ENGLISH LANGUAGE ARTS


English Language Arts

 

A Passion for Literacy and Learning

            Spend a day at M.S. 223 and you will find that our ELA department is a dynamic, fascinating place to learn.  On any given day, you may walk into a 6th grade reading class where students are attentively listening and speaking about a read aloud their teacher is sharing. They may be asking each other questions about the characters and their actions and what they would have done if they were in their places. You would look around the room and see a classroom that is not unlike all of our classrooms: jam-packed with bins of books at multiple reading levels and of high interest to the children. Posters will show you clearly what strategies students have been learning and student work will be displayed all over the classroom.  Students will have resources galore to do the very important work of learning and smiles will be rampant. 

            You might walk into another classroom where there are a group of ELA teachers in a labsite, watching a staff developer as she models best practices for teaching.  Those same teachers will meet with their full time literacy coach and TC staff developer on this day, and they will reflect and plan based on their collaboration, ensuring that their teaching is both supporting and challenging all of their children. 
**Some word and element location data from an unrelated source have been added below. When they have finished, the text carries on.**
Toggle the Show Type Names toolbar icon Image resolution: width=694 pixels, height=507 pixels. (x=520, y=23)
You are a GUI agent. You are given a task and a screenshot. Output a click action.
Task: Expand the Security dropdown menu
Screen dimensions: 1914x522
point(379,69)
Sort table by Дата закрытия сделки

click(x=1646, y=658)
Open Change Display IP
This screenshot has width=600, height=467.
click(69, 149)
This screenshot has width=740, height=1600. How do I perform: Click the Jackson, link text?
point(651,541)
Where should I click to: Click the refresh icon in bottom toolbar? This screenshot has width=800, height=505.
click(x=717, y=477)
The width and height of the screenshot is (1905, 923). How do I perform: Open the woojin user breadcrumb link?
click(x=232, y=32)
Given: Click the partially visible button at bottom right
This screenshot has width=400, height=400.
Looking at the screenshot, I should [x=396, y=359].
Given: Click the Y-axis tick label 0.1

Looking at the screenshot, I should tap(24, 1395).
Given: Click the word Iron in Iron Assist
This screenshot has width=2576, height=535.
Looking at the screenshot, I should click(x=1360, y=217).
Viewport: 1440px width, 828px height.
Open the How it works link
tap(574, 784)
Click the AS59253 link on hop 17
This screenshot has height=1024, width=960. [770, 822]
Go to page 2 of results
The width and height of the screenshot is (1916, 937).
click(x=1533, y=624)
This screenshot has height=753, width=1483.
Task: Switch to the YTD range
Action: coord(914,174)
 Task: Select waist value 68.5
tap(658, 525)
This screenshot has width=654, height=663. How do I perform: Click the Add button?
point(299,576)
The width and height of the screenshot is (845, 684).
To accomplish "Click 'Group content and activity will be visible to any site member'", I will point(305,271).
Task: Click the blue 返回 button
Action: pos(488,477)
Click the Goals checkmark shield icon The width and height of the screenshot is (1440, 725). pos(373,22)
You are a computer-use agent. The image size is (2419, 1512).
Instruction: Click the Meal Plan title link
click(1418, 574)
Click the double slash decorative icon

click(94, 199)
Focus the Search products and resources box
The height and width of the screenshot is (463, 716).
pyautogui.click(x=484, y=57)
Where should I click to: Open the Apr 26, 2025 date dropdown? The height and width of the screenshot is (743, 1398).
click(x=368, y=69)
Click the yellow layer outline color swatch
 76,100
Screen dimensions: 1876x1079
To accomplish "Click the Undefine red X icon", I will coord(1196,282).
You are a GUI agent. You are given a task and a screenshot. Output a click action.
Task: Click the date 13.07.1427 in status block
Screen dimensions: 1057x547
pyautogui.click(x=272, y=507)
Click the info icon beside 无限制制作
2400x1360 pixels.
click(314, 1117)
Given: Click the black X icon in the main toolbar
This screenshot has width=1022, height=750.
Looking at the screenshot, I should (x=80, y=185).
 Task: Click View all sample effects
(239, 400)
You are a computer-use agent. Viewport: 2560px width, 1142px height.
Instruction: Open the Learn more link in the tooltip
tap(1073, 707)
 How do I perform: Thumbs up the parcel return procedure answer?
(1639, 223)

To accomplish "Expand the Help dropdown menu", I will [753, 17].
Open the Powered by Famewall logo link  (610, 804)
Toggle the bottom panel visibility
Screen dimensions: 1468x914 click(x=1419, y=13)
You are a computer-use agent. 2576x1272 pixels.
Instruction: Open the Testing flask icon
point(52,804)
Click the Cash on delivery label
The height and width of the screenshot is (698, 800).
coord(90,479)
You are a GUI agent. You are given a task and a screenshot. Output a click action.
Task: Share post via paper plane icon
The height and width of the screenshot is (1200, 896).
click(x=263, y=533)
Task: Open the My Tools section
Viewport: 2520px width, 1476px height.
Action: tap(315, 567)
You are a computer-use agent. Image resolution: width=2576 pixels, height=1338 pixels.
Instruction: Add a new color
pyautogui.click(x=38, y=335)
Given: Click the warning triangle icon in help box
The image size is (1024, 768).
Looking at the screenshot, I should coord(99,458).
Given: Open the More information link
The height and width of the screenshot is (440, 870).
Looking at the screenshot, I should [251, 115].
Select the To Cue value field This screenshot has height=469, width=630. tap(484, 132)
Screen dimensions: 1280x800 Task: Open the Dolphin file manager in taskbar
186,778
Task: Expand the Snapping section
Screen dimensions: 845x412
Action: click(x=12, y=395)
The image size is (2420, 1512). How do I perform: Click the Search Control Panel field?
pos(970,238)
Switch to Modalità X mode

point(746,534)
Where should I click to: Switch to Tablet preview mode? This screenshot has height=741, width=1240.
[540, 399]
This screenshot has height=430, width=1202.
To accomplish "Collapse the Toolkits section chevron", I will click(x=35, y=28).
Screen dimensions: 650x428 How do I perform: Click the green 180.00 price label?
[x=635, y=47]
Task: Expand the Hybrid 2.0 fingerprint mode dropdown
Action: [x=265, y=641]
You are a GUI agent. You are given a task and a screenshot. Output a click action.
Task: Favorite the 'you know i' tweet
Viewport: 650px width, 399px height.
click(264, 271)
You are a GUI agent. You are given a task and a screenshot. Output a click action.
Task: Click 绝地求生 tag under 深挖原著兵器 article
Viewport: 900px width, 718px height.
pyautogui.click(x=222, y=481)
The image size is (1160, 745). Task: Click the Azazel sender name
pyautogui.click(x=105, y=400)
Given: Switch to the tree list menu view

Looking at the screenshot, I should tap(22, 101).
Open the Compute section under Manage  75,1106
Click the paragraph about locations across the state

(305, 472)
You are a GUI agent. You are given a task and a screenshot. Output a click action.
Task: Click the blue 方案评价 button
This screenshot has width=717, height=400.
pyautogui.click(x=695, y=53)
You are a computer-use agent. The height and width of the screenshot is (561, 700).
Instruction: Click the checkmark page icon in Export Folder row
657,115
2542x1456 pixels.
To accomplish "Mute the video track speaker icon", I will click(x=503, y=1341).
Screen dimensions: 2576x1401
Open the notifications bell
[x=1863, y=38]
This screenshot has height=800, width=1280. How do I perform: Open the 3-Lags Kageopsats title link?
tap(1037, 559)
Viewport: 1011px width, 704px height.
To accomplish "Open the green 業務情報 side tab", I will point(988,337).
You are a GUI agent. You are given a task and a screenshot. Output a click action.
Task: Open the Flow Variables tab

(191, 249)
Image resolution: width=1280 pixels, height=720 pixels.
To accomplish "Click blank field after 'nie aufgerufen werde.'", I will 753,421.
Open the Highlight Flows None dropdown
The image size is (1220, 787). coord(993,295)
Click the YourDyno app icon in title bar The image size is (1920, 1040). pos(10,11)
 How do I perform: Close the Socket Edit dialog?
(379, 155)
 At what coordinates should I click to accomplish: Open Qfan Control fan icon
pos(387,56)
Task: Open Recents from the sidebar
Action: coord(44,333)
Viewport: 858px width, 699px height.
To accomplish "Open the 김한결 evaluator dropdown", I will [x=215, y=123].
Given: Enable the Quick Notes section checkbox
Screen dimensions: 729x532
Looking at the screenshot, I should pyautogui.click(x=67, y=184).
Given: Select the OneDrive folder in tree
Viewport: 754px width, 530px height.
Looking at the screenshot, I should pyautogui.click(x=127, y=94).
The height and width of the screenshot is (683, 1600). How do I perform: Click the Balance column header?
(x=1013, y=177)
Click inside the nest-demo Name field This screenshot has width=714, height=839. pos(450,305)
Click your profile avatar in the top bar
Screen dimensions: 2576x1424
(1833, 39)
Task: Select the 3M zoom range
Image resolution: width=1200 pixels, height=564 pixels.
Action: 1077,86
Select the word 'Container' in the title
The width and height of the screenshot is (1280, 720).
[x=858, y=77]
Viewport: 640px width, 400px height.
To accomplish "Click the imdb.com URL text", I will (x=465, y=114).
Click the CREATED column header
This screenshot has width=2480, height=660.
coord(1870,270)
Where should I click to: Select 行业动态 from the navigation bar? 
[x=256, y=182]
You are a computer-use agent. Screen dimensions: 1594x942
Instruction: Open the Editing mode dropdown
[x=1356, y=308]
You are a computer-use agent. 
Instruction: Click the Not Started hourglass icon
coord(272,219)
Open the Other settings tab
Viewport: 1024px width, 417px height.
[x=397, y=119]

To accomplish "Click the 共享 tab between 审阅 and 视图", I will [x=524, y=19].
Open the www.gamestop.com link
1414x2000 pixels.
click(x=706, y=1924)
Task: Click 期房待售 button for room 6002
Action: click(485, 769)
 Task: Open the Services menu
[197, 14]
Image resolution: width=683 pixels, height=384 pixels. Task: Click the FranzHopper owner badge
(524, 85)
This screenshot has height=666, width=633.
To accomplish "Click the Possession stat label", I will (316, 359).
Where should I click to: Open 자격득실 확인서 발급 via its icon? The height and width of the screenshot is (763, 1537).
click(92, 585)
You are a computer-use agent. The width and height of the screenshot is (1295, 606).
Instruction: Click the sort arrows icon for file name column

            You can then walk down the hall, admiring the colorful bulletin boards displaying published pieces of writing from all classes with student and teacher feedback.  Students’ writing will reflect not only high standard writing skills, but powerful messages based on the students’ lives, hopes, and experiences.

            Next, you might stop into a 7th grade writing classroom and  watch students practicing their presentation skills as they share pieces they’ve written and give each other feedback on their enunciation, accentuation, pace, and eye contact. 

            You might descend from the third floor to the second floor where you can enter ta self-contained 8th grade reading classroom where all of the students are reading books on their level and there are charts that show their reading growth up on the walls.  The teacher may be working with a small group of children on a particular skill or strategy, while the other students are reading and writing their thoughts on post-its as they read, preparing for conversations they will have later in the period. 

            You will come across a 7th grade dual language Spanish literacy class, where student are reading a short story written in Spanish, refining their Spanish, while engaging in rich conversations.

            The end of the day could be upon you and you will enter an extended day reading class where students are focusing on the vocabulary in their texts and ways to find the meaning of words by finding a word within the word they know or reflecting on the characters emotions or mood.  The teacher will give the students one on one attention to give them feedback on their work while teaching them the strategies they need to be independent readers and thinkers.

             After school, you will find students everywhere, getting extra help, working on a project, finding a quiet place to read and/or write, or helping their teacher. A day in the life of the ELA department includes all of these scenes and so many more that reflect the enthusiastic, hard-working and talented teachers that are always seeking to find better and more refined ways to help all our children succeed. 

            At M.S. 223, we believe that learning is a life-long endeavor and our teachers are constantly reading, researching, collaborating, planning, revising, and learning about their craft in order to meet the needs of all of our students.  Teachers regularly attend workshops and staff development sessions from various organizations including the Reading and Writing Project at Teachers College, Columbia University. We see the teaching of reading as both an art and a science and we incorporate strategies and skills into our curriculum that support all types of readers and writers.  Over the years, our ELA test scores have steadily grown, culminating in our 2009 scores which doubled the number of students meeting standards from 6th grade to 8th grade!  We now have the highest ELA scores in our district and plan to continue to grow our students’ scores as well as their minds and hearts.

            Our curriculum is student centered. We have daily reading and writing workshops that not only focus on the products that readers and writer create, but on the processes as well.   Teachers teach mini-lesson and present read alouds, always making sure that the bulk of the time is spent with children doing the work of real writers and readers.  Our students love reading and writing.  We have worked very hard to make sure that students have the right books in their hands, and that like real readers, they have choices in what they read every day.  All of our classroom libraries are packed, and we are constantly ordering new books so that we have the latest titles in the hands of our beloved children.  Our students use writer’s notebooks as a way to come up with ideas for their pieces as well as to authentically live as writers in their daily lives. They publish pieces of writing including personal narratives, literary and personal essay, short stories, poetry, editorials, website pages, articles in which they have choices about their topics and final revision work.  

            We have a highly successful test prep unit that lasts from mid-December until the ELA test at the end of January that integrates the learning of the year while teaching specific test taking strategies and skills.  We also provide SETSS, dual language, self-contained, CTT, and bilingual classes that are taught by experienced and highly qualified teachers who teach the school curriculum while catering to our students’ individual needs and strengths.

            The core values at M.S. 223 are team work, relentlessness, scholarship, compassion, and reflection and the ELA classes address and nurture these values in our children through our use of reading, writing, listening, and speaking.  Our ultimate goals are  that our students become thoughtful readers, writers, learners, and people who that through their actions and choices, not only better their own lives, but the lives of those in their families and communities.